Miller, who had the worst day of his career a year ago when he completed 6 of 20 passes for 24 yards against Nebraska, hit 6 of 17 Saturday for 110 yards and three interceptions.
The senior from Eugene, Ore., missed the second half with a bruised nerve in his elbow and might miss this week’s game against USC.
“He’s a good quarterback,” Munford said. “But in the long run, we just had so much pressure on him and kept beating on him that he didn’t want any more of it.”
Though Nebraska was dominant, Coach Tom Osborne said that overall, “it was not a real polished performance.”
“The effort was pretty good, but I think we can play better than what we did,” he said. “Defensively, early on, we didn’t look too bad. As long as we kept the first two units in there we were pretty dominant.
“Offensively, I guess I was a little disappointed in the way we knocked them off the ball. I thought we could run it right at Oregon a little better than we did. We did some good things, but we sputtered, too.”
Nebraska gained a season-low 396 total yards after getting 427 against Florida State and 543 against Illinois. The Huskers rushed for 301 yards, but completed just 6 of 17 passes for 95 yards with two interceptions.
“I’d like to be a little more consistent passing the ball,” Osborne said. “We missed some people who were open.”
Those late for the game on a sunny, 80-degree day also missed something.

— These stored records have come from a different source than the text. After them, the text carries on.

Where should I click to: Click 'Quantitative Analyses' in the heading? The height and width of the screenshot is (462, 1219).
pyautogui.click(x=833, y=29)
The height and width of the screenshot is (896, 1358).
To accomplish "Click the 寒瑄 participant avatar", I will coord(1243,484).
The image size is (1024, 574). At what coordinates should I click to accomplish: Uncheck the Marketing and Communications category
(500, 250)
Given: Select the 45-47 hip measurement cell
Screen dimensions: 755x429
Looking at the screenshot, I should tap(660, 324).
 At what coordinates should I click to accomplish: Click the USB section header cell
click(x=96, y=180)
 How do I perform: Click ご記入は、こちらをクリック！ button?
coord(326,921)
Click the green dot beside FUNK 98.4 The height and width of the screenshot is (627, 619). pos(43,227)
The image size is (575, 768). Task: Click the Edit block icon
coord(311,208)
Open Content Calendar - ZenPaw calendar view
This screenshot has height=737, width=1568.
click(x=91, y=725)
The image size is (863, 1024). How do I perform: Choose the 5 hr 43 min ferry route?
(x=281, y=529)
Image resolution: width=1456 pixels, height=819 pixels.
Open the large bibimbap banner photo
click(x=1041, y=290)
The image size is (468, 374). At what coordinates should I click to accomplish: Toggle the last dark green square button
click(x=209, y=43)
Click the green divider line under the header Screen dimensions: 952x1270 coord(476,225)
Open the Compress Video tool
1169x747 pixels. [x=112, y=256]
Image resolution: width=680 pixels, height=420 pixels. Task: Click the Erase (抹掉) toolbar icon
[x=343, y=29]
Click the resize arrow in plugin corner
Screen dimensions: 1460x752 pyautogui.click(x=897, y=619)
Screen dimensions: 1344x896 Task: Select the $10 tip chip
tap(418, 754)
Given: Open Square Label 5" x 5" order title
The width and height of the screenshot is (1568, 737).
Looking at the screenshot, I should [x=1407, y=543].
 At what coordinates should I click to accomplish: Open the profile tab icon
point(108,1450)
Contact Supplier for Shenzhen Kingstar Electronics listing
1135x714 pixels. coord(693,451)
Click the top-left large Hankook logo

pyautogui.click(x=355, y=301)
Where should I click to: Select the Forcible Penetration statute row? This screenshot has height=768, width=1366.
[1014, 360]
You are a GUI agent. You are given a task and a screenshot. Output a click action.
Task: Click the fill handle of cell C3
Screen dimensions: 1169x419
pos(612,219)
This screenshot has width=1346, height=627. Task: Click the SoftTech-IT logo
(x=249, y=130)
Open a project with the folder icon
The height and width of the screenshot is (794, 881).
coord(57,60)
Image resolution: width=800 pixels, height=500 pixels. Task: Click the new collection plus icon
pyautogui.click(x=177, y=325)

For the second straight game, Nebraska’s defense swiped the ball on the first play from scrimmage.
Miller took the snap, but fumbled as he pulled away from center.
The ball flew into a pile and Nebraska defensive end Broderick Thomas pulled it out at the Oregon 22 the first of three recoveries by Thomas.
But the Huskers couldn’t take advantage. They got to the Oregon 6 with the help of Keith Jones’ 6-yard run and a 7-yarder by fullback Ken Kaelin. But on third and goal at the 6, Oregon linebacker Mike Blakey tipped Steve Taylor’s pass and linebacker Dan Devaney made a diving interception in the end zone.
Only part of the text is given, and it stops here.